▸ **REQUIREMENT**
The answer must be an exact restatement of all the data.

▸ **EXERCISE MATERIAL**
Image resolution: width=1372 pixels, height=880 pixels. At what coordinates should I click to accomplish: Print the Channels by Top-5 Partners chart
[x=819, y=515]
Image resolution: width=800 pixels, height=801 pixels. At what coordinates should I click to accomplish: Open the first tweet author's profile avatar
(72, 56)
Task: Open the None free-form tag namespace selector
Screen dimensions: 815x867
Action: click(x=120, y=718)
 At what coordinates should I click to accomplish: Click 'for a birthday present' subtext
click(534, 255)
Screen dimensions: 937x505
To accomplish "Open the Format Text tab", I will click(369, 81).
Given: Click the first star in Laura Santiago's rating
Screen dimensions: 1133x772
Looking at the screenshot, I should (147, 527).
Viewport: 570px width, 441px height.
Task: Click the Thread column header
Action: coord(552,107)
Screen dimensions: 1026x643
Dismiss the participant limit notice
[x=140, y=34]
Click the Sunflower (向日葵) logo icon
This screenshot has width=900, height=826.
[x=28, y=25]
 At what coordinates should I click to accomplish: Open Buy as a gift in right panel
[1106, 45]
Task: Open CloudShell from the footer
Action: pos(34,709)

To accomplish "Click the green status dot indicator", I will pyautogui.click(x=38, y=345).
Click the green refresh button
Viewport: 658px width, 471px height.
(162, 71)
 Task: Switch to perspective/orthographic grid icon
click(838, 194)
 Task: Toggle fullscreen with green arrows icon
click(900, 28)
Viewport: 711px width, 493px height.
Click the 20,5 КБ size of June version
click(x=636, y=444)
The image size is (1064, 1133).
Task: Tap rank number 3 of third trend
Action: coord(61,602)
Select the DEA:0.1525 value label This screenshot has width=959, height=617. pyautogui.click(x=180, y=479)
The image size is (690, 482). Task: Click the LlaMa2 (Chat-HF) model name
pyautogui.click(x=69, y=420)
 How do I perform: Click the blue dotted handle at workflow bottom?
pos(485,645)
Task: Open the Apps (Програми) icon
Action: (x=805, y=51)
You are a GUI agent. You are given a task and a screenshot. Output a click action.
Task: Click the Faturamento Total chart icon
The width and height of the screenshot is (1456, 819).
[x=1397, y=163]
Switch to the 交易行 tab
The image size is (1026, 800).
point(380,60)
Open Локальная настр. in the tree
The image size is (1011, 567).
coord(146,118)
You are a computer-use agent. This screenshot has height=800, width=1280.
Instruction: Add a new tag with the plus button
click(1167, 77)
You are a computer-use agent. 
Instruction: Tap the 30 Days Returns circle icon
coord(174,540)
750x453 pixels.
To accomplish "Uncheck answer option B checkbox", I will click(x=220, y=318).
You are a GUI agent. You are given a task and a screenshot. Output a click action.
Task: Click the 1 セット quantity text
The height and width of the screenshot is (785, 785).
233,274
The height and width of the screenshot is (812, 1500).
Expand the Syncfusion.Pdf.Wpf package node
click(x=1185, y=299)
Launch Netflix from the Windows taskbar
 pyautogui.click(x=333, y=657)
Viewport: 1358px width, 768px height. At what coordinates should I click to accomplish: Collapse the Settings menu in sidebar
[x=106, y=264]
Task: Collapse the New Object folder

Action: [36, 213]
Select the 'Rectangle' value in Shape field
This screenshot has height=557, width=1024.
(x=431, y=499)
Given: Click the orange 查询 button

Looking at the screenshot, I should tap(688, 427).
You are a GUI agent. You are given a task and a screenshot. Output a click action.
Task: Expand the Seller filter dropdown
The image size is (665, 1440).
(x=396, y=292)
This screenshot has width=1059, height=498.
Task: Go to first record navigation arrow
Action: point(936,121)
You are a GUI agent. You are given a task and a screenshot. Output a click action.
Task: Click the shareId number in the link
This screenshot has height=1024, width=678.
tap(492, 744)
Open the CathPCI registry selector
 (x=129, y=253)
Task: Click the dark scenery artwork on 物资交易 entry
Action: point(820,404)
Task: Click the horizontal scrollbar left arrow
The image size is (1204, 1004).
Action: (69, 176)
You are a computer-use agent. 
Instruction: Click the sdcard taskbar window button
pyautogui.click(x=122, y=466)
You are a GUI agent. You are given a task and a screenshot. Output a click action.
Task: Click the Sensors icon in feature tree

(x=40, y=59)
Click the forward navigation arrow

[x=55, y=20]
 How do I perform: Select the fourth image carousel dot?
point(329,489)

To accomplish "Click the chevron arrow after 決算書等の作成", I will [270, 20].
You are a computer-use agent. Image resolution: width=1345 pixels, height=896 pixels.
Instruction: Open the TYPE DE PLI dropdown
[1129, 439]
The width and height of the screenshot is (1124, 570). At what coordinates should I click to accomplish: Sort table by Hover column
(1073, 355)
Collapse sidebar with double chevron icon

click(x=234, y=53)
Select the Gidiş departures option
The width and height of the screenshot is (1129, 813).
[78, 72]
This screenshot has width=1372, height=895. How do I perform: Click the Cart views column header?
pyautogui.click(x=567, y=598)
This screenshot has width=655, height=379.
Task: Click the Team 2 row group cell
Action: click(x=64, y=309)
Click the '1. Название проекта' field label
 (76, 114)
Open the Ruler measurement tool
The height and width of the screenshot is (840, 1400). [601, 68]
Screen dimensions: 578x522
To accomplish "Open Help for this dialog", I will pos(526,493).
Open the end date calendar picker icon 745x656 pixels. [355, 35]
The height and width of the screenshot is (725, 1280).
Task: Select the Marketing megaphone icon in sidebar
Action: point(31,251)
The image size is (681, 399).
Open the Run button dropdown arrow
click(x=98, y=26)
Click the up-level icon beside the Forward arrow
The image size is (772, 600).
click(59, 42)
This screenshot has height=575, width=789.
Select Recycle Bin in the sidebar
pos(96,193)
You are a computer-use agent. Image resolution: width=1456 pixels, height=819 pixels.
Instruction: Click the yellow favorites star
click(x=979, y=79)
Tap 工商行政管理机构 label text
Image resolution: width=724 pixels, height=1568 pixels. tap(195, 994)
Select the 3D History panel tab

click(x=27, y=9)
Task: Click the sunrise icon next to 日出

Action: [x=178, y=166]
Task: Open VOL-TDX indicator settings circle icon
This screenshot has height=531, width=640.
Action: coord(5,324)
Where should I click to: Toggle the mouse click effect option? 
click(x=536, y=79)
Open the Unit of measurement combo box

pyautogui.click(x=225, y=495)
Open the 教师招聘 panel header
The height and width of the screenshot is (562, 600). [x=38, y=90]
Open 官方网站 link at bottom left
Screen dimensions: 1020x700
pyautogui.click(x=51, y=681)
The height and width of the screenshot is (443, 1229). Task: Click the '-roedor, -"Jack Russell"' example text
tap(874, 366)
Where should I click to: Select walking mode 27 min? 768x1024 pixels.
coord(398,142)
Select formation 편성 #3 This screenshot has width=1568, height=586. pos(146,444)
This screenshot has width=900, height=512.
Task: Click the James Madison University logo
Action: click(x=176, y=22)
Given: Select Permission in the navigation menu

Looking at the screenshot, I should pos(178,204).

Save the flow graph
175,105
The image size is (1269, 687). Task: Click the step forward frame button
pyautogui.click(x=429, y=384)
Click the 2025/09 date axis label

▸ **ANSWER BOX**
Image resolution: width=1372 pixels, height=880 pixels. At what coordinates should I click to accomplish: Print the Channels by Top-5 Partners chart
[x=819, y=515]
Image resolution: width=800 pixels, height=801 pixels. At what coordinates should I click to accomplish: Open the first tweet author's profile avatar
(72, 56)
Task: Open the None free-form tag namespace selector
Screen dimensions: 815x867
Action: click(x=120, y=718)
 At what coordinates should I click to accomplish: Click 'for a birthday present' subtext
click(534, 255)
Screen dimensions: 937x505
To accomplish "Open the Format Text tab", I will click(369, 81).
Given: Click the first star in Laura Santiago's rating
Screen dimensions: 1133x772
Looking at the screenshot, I should (147, 527).
Viewport: 570px width, 441px height.
Task: Click the Thread column header
Action: coord(552,107)
Screen dimensions: 1026x643
Dismiss the participant limit notice
[x=140, y=34]
Click the Sunflower (向日葵) logo icon
This screenshot has width=900, height=826.
[x=28, y=25]
 At what coordinates should I click to accomplish: Open Buy as a gift in right panel
[1106, 45]
Task: Open CloudShell from the footer
Action: pos(34,709)

To accomplish "Click the green status dot indicator", I will pyautogui.click(x=38, y=345).
Click the green refresh button
Viewport: 658px width, 471px height.
(162, 71)
 Task: Switch to perspective/orthographic grid icon
click(838, 194)
 Task: Toggle fullscreen with green arrows icon
click(900, 28)
Viewport: 711px width, 493px height.
Click the 20,5 КБ size of June version
click(x=636, y=444)
The image size is (1064, 1133).
Task: Tap rank number 3 of third trend
Action: coord(61,602)
Select the DEA:0.1525 value label This screenshot has width=959, height=617. pyautogui.click(x=180, y=479)
The image size is (690, 482). Task: Click the LlaMa2 (Chat-HF) model name
pyautogui.click(x=69, y=420)
 How do I perform: Click the blue dotted handle at workflow bottom?
pos(485,645)
Task: Open the Apps (Програми) icon
Action: (x=805, y=51)
You are a GUI agent. You are given a task and a screenshot. Output a click action.
Task: Click the Faturamento Total chart icon
The width and height of the screenshot is (1456, 819).
[x=1397, y=163]
Switch to the 交易行 tab
The image size is (1026, 800).
point(380,60)
Open Локальная настр. in the tree
The image size is (1011, 567).
coord(146,118)
You are a computer-use agent. This screenshot has height=800, width=1280.
Instruction: Add a new tag with the plus button
click(1167, 77)
You are a computer-use agent. 
Instruction: Tap the 30 Days Returns circle icon
coord(174,540)
750x453 pixels.
To accomplish "Uncheck answer option B checkbox", I will click(x=220, y=318).
You are a GUI agent. You are given a task and a screenshot. Output a click action.
Task: Click the 1 セット quantity text
The height and width of the screenshot is (785, 785).
233,274
The height and width of the screenshot is (812, 1500).
Expand the Syncfusion.Pdf.Wpf package node
click(x=1185, y=299)
Launch Netflix from the Windows taskbar
 pyautogui.click(x=333, y=657)
Viewport: 1358px width, 768px height. At what coordinates should I click to accomplish: Collapse the Settings menu in sidebar
[x=106, y=264]
Task: Collapse the New Object folder

Action: [36, 213]
Select the 'Rectangle' value in Shape field
This screenshot has height=557, width=1024.
(x=431, y=499)
Given: Click the orange 查询 button

Looking at the screenshot, I should tap(688, 427).
You are a GUI agent. You are given a task and a screenshot. Output a click action.
Task: Expand the Seller filter dropdown
The image size is (665, 1440).
(x=396, y=292)
This screenshot has width=1059, height=498.
Task: Go to first record navigation arrow
Action: point(936,121)
You are a GUI agent. You are given a task and a screenshot. Output a click action.
Task: Click the shareId number in the link
This screenshot has height=1024, width=678.
tap(492, 744)
Open the CathPCI registry selector
 (x=129, y=253)
Task: Click the dark scenery artwork on 物资交易 entry
Action: point(820,404)
Task: Click the horizontal scrollbar left arrow
The image size is (1204, 1004).
Action: (69, 176)
You are a computer-use agent. 
Instruction: Click the sdcard taskbar window button
pyautogui.click(x=122, y=466)
You are a GUI agent. You are given a task and a screenshot. Output a click action.
Task: Click the Sensors icon in feature tree

(x=40, y=59)
Click the forward navigation arrow

[x=55, y=20]
 How do I perform: Select the fourth image carousel dot?
point(329,489)

To accomplish "Click the chevron arrow after 決算書等の作成", I will [270, 20].
You are a computer-use agent. Image resolution: width=1345 pixels, height=896 pixels.
Instruction: Open the TYPE DE PLI dropdown
[1129, 439]
The width and height of the screenshot is (1124, 570). At what coordinates should I click to accomplish: Sort table by Hover column
(1073, 355)
Collapse sidebar with double chevron icon

click(x=234, y=53)
Select the Gidiş departures option
The width and height of the screenshot is (1129, 813).
[78, 72]
This screenshot has width=1372, height=895. How do I perform: Click the Cart views column header?
pyautogui.click(x=567, y=598)
This screenshot has width=655, height=379.
Task: Click the Team 2 row group cell
Action: click(x=64, y=309)
Click the '1. Название проекта' field label
 (76, 114)
Open the Ruler measurement tool
The height and width of the screenshot is (840, 1400). [601, 68]
Screen dimensions: 578x522
To accomplish "Open Help for this dialog", I will pos(526,493).
Open the end date calendar picker icon 745x656 pixels. [355, 35]
The height and width of the screenshot is (725, 1280).
Task: Select the Marketing megaphone icon in sidebar
Action: point(31,251)
The image size is (681, 399).
Open the Run button dropdown arrow
click(x=98, y=26)
Click the up-level icon beside the Forward arrow
The image size is (772, 600).
click(59, 42)
This screenshot has height=575, width=789.
Select Recycle Bin in the sidebar
pos(96,193)
You are a computer-use agent. Image resolution: width=1456 pixels, height=819 pixels.
Instruction: Click the yellow favorites star
click(x=979, y=79)
Tap 工商行政管理机构 label text
Image resolution: width=724 pixels, height=1568 pixels. tap(195, 994)
Select the 3D History panel tab

click(x=27, y=9)
Task: Click the sunrise icon next to 日出

Action: [x=178, y=166]
Task: Open VOL-TDX indicator settings circle icon
This screenshot has height=531, width=640.
Action: coord(5,324)
Where should I click to: Toggle the mouse click effect option? 
click(x=536, y=79)
Open the Unit of measurement combo box

pyautogui.click(x=225, y=495)
Open the 教师招聘 panel header
The height and width of the screenshot is (562, 600). [x=38, y=90]
Open 官方网站 link at bottom left
Screen dimensions: 1020x700
pyautogui.click(x=51, y=681)
The height and width of the screenshot is (443, 1229). Task: Click the '-roedor, -"Jack Russell"' example text
tap(874, 366)
Where should I click to: Select walking mode 27 min? 768x1024 pixels.
coord(398,142)
Select formation 편성 #3 This screenshot has width=1568, height=586. pos(146,444)
This screenshot has width=900, height=512.
Task: Click the James Madison University logo
Action: click(x=176, y=22)
Given: Select Permission in the navigation menu

Looking at the screenshot, I should pos(178,204).

Save the flow graph
175,105
The image size is (1269, 687). Task: Click the step forward frame button
pyautogui.click(x=429, y=384)
Click the 2025/09 date axis label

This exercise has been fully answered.